** EXERCISE OBJECTIVE **
Please print exactly the lines running from the one that contains "Open the MENU dropdown button" to the end of the data, with both lines included.

--- --- ---

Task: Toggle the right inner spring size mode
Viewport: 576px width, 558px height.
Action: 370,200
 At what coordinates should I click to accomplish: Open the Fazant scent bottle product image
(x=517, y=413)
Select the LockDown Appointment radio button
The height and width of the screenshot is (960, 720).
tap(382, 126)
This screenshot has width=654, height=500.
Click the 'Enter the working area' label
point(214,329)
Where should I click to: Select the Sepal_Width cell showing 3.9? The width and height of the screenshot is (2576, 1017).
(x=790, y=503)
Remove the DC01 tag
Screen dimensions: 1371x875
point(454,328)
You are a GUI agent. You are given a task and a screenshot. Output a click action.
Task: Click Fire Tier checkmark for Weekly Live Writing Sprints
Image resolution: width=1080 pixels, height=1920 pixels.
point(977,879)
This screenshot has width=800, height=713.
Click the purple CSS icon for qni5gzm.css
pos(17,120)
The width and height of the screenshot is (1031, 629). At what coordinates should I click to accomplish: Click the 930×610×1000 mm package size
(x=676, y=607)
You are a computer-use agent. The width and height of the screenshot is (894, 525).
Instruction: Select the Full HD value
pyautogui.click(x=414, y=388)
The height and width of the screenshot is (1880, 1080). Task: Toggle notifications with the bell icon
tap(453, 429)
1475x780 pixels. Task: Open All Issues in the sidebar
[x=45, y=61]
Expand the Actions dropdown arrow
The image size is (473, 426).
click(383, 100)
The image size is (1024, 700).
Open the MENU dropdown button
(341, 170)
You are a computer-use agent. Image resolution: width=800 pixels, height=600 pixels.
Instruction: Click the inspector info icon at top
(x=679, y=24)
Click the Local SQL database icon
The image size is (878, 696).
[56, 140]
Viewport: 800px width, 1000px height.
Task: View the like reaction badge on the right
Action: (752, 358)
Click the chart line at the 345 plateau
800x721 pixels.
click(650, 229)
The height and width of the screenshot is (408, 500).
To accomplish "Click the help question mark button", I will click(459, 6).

--- --- ---

** OUTPUT **
Open the MENU dropdown button
(341, 170)
You are a computer-use agent. Image resolution: width=800 pixels, height=600 pixels.
Instruction: Click the inspector info icon at top
(x=679, y=24)
Click the Local SQL database icon
The image size is (878, 696).
[56, 140]
Viewport: 800px width, 1000px height.
Task: View the like reaction badge on the right
Action: (752, 358)
Click the chart line at the 345 plateau
800x721 pixels.
click(650, 229)
The height and width of the screenshot is (408, 500).
To accomplish "Click the help question mark button", I will click(459, 6).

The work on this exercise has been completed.